Time passed and I can only say how good he was, he signed until we were all done, he kept going no matter what and took the time to see us. He liked the worn books, and the read copies, he draw little creatures and things for the people, he made my daughters night when he drew her a little mouse in the Coraline book, she had the graphic novel and the previous person with one had lots of space and he drew a mouse pic, but daughters didn't have space and she was so upset, he heard her and when hers came out he drew a little mouse in the gap. He also wrote Dream in her copy of Ocean, which she hasn't let out of her grasp and went to bed with last night (or early this morning). At this point he had been signing for over an hour and had more than an hour left to go. So nice. He signed my book, and at the moment in time he saw you, to give each of us this attention left us quite giddy.

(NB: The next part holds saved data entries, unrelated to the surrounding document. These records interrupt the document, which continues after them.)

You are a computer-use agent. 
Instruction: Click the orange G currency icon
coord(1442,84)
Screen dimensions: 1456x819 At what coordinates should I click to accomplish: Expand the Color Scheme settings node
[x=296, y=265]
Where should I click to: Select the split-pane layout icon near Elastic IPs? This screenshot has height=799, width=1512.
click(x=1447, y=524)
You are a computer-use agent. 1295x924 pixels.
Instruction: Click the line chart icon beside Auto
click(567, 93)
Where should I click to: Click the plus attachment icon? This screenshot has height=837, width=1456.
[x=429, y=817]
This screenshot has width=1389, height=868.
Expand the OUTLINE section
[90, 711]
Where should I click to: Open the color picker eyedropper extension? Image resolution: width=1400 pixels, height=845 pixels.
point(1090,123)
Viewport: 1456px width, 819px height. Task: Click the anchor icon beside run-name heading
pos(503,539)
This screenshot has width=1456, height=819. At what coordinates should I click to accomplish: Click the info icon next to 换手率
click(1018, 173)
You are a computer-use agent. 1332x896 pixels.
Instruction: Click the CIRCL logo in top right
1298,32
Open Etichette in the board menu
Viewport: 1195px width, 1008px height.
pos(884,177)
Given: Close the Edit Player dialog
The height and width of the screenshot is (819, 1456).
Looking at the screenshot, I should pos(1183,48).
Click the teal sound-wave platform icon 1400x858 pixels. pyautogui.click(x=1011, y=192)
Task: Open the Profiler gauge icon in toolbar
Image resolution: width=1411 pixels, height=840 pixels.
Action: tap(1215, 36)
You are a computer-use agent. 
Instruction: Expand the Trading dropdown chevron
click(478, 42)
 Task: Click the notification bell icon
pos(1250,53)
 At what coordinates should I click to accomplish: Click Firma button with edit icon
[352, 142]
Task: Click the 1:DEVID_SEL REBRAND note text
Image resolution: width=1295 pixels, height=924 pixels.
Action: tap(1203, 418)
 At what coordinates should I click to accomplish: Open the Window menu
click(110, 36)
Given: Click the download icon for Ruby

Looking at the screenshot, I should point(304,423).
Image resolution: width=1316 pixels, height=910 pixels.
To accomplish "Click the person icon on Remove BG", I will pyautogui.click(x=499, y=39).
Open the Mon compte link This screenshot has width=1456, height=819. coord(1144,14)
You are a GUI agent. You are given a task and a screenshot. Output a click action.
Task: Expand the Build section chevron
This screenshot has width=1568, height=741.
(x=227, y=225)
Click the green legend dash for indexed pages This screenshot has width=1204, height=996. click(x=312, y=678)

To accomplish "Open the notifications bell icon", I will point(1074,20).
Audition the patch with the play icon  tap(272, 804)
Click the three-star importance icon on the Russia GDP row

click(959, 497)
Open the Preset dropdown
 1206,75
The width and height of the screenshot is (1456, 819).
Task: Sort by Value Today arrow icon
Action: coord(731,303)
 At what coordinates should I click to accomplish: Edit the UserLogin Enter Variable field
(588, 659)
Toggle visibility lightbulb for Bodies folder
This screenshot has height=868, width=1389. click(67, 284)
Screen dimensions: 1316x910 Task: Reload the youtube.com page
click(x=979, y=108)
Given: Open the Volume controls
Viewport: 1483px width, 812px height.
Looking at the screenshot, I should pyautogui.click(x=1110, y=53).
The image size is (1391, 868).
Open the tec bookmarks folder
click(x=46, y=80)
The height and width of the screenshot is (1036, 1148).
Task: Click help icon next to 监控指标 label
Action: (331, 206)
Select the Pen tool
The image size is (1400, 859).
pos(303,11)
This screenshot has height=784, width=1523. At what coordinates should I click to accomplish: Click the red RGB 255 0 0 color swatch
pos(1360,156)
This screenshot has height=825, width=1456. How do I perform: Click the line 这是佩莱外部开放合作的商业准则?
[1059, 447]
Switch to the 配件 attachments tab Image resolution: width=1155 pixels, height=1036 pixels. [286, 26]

We came out on the street full of wonder and giggles, clutching our books too hyped to relax which was good as by the time we got out of town it was after eleven at night meaning we wouldn't get home until 1.30 am. Even having had just over 5 hours sleep I can honestly say it was an amazing night, Thank you to Waterstones and their staff who made it easy to worship, thank you to Neil for allowing us to worship, and also to the Ironworks who's venue allowed us all to see and hear easily.
Also if you look at the last picture you can see the kindle cover and hair brush waiting to be signed!